Smoothies are the rage and many people have their favorite smoothie recipe.  Which one is better for you?  A recent article in the New York Times, Are Smoothies Better For You Than Juices?, outline the pros and cons of juice vs. smoothies.   

      1.        Juice – to be healthy, juice has to be real, 100% juice.  Many people buy Sunny D, Hi-C, or Capri-Sun juice drinks and think they are getting real, 100% juice.  But these are fruit drinks or juice drinks and not 100% real juice.  These fruit drinks may contain some juice as Hi-C drinks contain about  10% real juice.  Simply Fruit Punch Juice Drink contains only 15% juice.  The rest is mostly sugar water.  The added sugar in these drinks is often high fructose corn syrup or cane sugar which provide only “empty calories” without the nutritional benefits of real juice.    
  • Choose "juice" not juice drinks or fruit punch.  To be sure it is real juice, look for the word “juice” on the label and not “fruit drink” or “juice drink”.  Look at the ingredients to be sure it is juice and no sugars like high fructose corn syrup have been added.   
  •  Fiber:  Eating whole fruit is a healthier option as it retains the fiber in the fruit.  My husband enjoys an orange at breakfast, but I still like a glass of ice cold orange juice or grapefruit juice.  No juice drinks or fruit drinks, just 100% real juice.    
2.        Smoothies
a.       Fruit:  Make them with real, whole fruit.  Using the whole fruit keeps the fiber which slows down the absorption of the natural sugar, fructose, that is in the fruit.  Making a smoothie from one banana and a cup of frozen raspberries would add 12 grams of fiber to your day.
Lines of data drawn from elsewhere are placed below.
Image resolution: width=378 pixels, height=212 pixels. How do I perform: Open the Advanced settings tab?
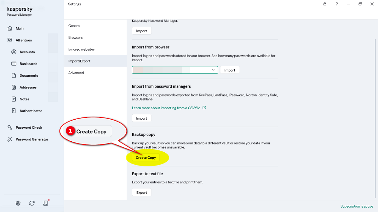click(76, 73)
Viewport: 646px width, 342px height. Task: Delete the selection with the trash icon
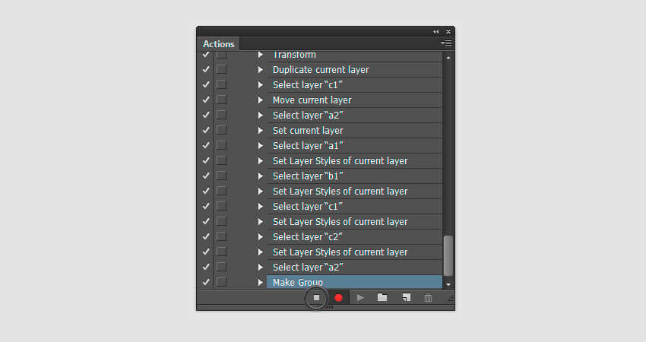tap(428, 297)
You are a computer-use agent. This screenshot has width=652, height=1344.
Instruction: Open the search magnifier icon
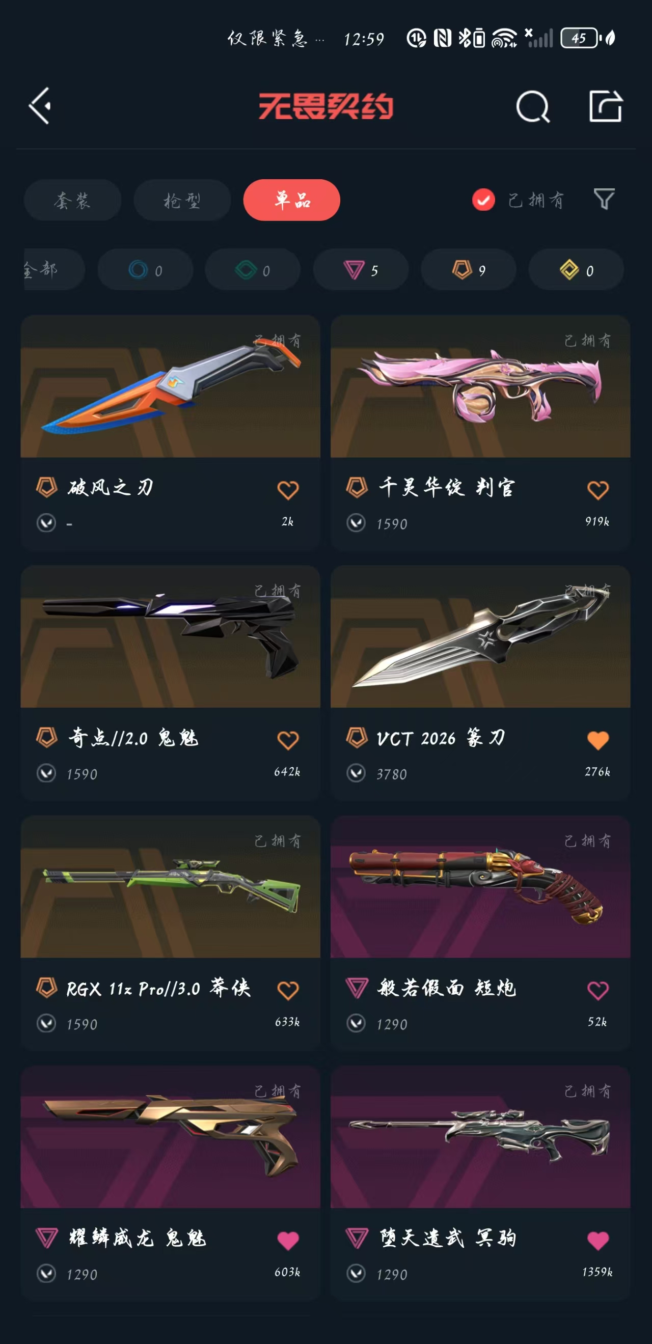[x=533, y=106]
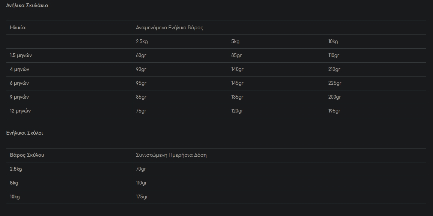Screen dimensions: 433x216
Task: Click the 210gr value for 4 months
Action: 334,69
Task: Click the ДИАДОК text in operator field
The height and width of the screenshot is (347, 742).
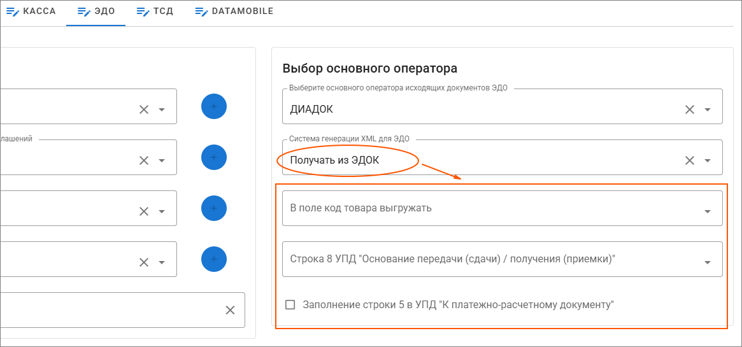Action: point(311,110)
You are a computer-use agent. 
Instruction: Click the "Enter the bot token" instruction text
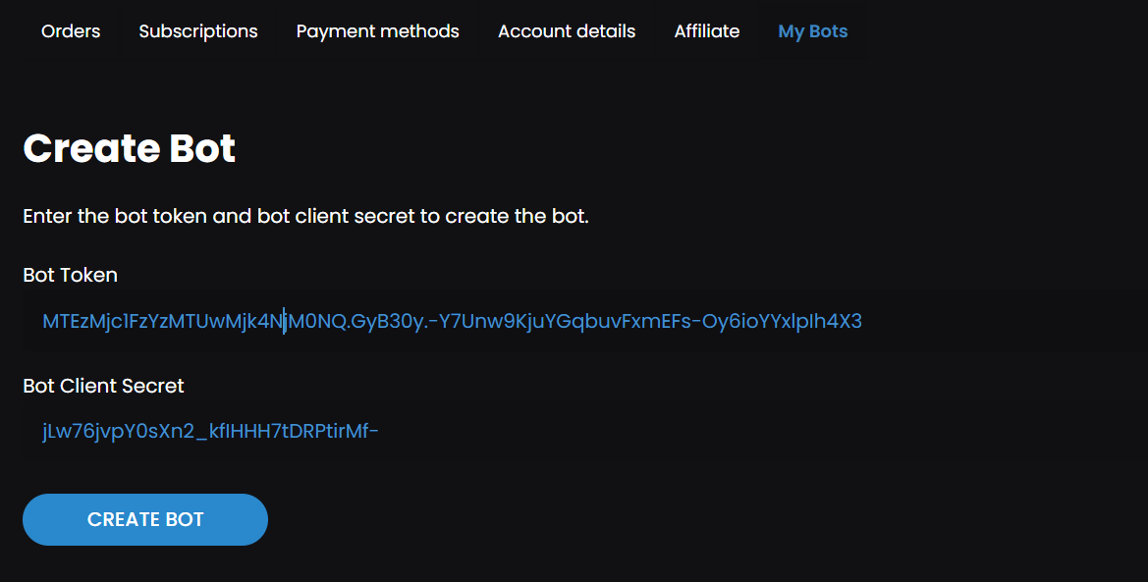click(305, 216)
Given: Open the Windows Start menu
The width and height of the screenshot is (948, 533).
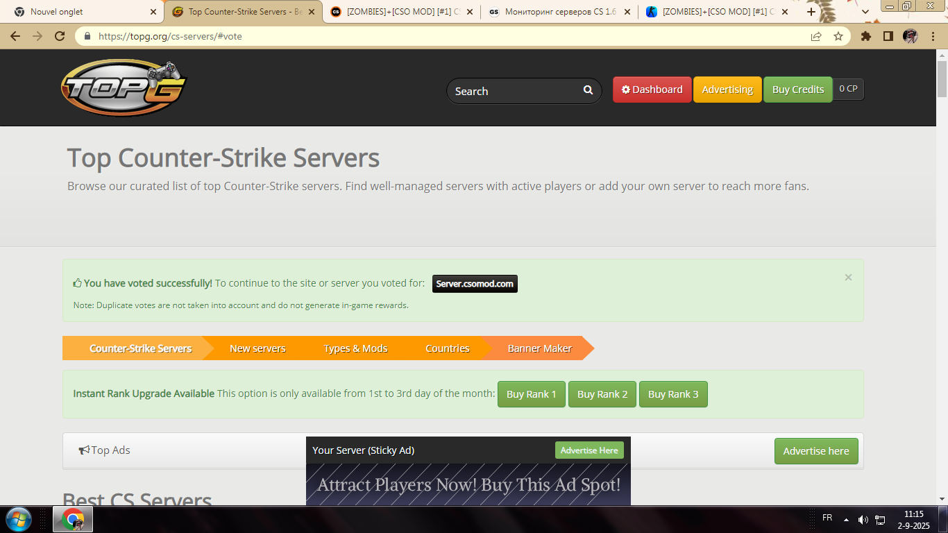Looking at the screenshot, I should [18, 519].
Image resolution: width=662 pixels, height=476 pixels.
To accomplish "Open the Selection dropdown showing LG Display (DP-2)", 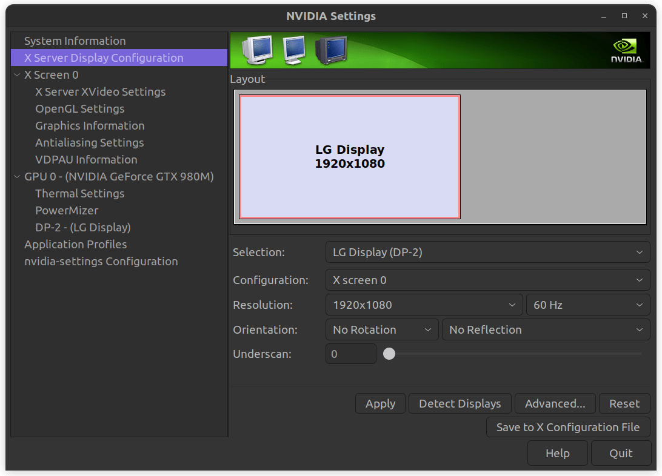I will click(x=487, y=252).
Using whole fruit which has the fiber is a reason smoothies are a healthier option than juice.
b.      Vegetables – using fresh vegetables such as cucumbers, spinach, romaine lettuce is a great way to add nutrients like vitamin A and potassium to your day and fiber.  Using avocado adds a smooth texture and healthy fats to your smoothie.
c.       Protein – milk or yogurt adds protein.  Choose low fat milk or low fat yogurt. Add in nuts or silken tofu for more of a protein boost.  Unsweetened almond milk makes a great smoothie.  Yogurt and milk not only add a high quality protein but also calcium and vitamin D to your day.   

Making a smoothie at home can be healthier as you know all the ingredients and you don’t need to add sugar.  Some store bought smoothies can be high in added sugar, even as much added sugar as a milkshake.  So check out the ingredients and the calorie content of store bought smoothies.

Many readers commented on the New York Times article.  One smoothie favorite from a reader:  banana, mixed frozen fruit (with blueberries and blackberries), yogurt and almond milk.

If you enjoy Almond Milk, then the following is an easy smoothie recipe:
/2 medium banana, peeled and cut into chunks
1/4 cup frozen blueberries
1/4 cup frozen strawberries
1/4 cup chopped fresh mango
2 cups chilled unsweetened vanilla-flavored almond milk

In a blender, add the banana chunks, blueberries, strawberries, and mango. Blend until combined, about 30 seconds. Serve in chilled glasses with straws.

Recipe courtesy of Melissa D'Arabian

So pull out the blender this week and enjoy a smoothie.  Smoothies are a great way to have breakfast and take it with you as you are rushing out the door.